Brief>
Rewrite the items from the line with "You are a computer-use agent. The width" up to and including the line with "Click the Print" as a two-column CSV with the header text,answer. Give one row per item, with its text and its answer each in a single quoted field and any line breaks replaced by spaces.

Extracted data>
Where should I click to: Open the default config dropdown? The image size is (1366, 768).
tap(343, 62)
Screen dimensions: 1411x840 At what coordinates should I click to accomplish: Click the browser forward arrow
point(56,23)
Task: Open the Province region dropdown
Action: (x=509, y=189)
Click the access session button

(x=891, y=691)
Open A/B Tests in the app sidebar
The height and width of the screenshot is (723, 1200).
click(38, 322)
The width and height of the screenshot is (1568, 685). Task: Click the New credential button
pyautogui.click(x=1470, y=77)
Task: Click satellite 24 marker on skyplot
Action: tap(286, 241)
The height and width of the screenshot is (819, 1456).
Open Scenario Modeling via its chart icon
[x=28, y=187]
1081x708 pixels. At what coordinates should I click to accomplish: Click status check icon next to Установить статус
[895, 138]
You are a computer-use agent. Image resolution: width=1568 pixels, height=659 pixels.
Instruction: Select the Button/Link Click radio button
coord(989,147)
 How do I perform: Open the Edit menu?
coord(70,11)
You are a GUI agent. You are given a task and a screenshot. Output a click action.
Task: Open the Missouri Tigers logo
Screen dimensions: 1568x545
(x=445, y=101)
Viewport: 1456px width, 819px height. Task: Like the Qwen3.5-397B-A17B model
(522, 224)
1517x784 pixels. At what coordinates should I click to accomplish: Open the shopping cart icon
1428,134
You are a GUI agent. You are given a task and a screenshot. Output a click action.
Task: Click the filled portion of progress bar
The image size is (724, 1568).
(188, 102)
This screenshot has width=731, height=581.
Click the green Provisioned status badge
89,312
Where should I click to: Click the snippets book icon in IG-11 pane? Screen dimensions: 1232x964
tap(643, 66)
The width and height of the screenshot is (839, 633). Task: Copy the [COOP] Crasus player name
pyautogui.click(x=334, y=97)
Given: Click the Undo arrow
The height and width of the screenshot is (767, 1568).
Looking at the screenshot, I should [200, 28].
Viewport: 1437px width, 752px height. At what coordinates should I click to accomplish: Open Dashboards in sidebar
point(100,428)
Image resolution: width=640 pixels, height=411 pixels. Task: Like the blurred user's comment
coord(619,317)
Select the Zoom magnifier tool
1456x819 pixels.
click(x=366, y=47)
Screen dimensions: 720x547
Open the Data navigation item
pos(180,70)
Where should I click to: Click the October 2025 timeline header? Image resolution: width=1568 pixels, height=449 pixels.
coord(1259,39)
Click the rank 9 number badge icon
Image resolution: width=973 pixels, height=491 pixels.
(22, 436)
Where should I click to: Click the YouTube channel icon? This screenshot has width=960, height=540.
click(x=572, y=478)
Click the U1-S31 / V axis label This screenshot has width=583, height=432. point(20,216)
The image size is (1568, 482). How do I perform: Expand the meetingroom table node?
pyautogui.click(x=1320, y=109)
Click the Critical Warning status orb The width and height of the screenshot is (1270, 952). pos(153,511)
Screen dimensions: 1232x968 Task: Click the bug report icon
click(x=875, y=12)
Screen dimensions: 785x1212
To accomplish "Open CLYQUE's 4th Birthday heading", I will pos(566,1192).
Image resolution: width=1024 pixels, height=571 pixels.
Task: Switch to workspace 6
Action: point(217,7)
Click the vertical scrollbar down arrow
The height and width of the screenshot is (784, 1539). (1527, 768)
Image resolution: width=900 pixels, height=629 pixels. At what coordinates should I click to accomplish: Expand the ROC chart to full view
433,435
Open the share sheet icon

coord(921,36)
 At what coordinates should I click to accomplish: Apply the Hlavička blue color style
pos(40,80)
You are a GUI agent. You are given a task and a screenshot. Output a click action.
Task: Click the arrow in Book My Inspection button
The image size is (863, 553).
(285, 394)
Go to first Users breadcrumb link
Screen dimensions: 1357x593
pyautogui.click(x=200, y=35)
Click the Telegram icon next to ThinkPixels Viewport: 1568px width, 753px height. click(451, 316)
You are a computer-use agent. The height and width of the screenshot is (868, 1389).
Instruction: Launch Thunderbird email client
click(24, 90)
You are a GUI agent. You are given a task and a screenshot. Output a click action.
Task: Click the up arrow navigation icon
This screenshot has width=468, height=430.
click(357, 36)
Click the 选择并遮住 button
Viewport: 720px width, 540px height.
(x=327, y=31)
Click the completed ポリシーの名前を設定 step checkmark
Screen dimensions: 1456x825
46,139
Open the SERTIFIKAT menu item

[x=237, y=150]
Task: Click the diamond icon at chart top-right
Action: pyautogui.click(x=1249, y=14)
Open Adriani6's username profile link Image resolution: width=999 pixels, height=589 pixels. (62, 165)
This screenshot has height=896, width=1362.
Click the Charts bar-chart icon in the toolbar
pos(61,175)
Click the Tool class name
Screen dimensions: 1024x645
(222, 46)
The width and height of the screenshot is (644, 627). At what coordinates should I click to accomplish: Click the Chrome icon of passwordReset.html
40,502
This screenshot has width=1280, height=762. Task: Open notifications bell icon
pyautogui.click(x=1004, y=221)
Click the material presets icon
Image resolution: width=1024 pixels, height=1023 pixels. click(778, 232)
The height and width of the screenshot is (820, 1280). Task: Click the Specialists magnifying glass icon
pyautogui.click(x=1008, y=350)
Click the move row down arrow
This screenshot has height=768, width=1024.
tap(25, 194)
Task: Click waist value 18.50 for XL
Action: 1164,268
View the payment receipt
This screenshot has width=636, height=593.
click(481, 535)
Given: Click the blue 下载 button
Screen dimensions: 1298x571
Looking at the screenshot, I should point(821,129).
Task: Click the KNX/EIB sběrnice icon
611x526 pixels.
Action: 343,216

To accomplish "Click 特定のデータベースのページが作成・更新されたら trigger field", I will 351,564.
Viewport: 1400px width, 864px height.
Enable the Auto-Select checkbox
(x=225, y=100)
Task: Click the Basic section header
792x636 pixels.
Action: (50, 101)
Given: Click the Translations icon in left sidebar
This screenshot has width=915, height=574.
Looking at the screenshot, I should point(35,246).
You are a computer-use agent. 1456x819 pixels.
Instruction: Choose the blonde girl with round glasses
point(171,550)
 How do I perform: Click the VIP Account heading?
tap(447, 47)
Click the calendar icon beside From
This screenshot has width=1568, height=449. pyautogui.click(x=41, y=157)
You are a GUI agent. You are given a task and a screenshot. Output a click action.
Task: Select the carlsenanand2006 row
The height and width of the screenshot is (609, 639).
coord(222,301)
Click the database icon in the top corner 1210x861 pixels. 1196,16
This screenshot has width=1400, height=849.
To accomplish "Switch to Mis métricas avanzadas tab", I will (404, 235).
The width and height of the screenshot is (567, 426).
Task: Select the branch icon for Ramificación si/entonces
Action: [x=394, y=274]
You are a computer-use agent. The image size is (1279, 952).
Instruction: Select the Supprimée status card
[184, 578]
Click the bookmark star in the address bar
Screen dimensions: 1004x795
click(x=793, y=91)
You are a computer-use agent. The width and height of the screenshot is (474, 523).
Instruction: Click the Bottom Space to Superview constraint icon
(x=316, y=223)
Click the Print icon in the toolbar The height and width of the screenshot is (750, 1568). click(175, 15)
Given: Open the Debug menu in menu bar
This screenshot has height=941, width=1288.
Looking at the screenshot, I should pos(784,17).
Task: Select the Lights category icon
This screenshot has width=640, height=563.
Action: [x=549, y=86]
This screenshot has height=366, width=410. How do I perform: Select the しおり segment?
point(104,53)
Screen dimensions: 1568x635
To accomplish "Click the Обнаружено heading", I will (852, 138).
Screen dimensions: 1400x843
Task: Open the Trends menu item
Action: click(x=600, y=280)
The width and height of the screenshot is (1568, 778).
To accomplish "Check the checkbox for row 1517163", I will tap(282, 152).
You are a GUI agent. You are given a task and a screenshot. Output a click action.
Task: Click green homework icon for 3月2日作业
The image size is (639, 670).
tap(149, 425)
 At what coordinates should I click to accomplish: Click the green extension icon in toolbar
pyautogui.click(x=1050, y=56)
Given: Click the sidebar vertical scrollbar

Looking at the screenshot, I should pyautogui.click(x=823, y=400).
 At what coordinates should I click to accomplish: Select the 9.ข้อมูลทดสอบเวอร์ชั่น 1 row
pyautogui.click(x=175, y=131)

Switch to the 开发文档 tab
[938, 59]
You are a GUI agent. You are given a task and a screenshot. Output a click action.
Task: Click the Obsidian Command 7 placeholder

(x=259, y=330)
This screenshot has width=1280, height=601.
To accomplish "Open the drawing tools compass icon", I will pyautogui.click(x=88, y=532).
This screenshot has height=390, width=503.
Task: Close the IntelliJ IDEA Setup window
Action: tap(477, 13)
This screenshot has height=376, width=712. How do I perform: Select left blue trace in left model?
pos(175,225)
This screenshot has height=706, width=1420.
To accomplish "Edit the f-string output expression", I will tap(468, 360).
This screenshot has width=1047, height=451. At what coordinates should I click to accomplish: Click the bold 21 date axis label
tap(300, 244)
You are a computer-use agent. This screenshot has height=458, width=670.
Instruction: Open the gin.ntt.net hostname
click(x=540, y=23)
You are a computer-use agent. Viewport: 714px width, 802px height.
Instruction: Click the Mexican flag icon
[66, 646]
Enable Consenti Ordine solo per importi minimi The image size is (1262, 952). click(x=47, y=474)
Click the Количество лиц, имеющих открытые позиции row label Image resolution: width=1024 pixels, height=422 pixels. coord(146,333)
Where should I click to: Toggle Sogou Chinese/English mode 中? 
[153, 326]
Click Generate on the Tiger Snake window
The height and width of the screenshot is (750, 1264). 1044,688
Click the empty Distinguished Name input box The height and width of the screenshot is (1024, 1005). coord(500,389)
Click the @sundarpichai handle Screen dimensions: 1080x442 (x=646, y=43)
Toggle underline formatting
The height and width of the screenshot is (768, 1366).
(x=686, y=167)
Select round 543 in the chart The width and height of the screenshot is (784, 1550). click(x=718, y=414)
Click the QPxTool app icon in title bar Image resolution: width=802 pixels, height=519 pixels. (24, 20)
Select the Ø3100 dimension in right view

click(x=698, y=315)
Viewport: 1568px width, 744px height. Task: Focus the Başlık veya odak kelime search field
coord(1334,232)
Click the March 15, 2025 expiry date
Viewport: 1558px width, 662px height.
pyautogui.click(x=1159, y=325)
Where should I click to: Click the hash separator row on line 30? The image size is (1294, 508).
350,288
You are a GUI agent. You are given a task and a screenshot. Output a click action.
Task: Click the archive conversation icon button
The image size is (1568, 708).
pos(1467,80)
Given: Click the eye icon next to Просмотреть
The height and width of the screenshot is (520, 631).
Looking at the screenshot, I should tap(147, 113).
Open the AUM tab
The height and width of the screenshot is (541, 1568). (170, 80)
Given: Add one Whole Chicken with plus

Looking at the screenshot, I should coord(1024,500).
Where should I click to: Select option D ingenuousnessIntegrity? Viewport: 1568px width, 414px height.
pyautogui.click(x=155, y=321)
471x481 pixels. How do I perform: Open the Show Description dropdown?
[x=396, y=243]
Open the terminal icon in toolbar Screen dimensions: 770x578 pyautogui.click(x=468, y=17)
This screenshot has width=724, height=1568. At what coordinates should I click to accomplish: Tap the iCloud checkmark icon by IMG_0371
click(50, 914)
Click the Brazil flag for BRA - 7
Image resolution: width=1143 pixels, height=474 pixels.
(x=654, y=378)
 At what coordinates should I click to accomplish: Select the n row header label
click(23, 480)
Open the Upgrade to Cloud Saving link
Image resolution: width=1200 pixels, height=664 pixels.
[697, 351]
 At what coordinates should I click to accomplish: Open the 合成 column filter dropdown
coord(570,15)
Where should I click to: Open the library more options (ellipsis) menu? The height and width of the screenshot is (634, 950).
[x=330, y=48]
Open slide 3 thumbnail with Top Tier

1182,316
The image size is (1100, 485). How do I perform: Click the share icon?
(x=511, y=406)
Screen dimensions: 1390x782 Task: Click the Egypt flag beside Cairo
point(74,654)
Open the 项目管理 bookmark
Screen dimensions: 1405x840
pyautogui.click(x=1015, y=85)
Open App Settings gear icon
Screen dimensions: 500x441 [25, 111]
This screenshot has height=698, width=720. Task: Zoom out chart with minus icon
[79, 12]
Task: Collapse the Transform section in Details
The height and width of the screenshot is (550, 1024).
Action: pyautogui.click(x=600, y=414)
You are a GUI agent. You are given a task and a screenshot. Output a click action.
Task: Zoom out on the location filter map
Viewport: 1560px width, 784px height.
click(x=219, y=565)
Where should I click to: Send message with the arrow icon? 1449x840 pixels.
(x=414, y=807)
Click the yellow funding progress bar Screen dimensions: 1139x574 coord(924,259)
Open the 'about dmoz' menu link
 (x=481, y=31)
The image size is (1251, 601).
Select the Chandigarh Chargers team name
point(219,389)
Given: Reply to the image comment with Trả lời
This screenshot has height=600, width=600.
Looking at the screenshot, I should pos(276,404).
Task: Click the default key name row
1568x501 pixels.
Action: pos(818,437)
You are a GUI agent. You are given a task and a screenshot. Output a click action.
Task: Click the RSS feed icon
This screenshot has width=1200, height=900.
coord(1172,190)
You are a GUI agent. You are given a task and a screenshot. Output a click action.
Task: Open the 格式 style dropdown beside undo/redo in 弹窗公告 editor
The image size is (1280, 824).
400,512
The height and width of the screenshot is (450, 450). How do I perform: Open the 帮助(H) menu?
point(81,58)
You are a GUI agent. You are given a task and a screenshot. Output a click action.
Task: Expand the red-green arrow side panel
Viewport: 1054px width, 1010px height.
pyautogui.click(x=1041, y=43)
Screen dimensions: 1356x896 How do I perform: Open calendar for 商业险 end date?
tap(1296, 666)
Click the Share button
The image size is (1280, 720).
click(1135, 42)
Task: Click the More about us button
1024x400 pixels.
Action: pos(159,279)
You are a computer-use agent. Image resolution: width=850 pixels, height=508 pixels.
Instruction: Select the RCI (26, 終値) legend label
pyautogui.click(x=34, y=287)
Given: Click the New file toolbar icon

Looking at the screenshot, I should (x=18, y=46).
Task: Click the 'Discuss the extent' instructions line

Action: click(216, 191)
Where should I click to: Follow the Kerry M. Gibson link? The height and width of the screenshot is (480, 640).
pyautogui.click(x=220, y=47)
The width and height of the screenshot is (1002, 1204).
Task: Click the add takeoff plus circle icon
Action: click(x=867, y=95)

Expected answer>
text,answer
"You are a computer-use agent. The width and height of the screenshot is (474, 523). Instruction: Click the Bottom Space to Superview constraint icon","(x=316, y=223)"
"Click the Print icon in the toolbar The height and width of the screenshot is (750, 1568).","click(175, 15)"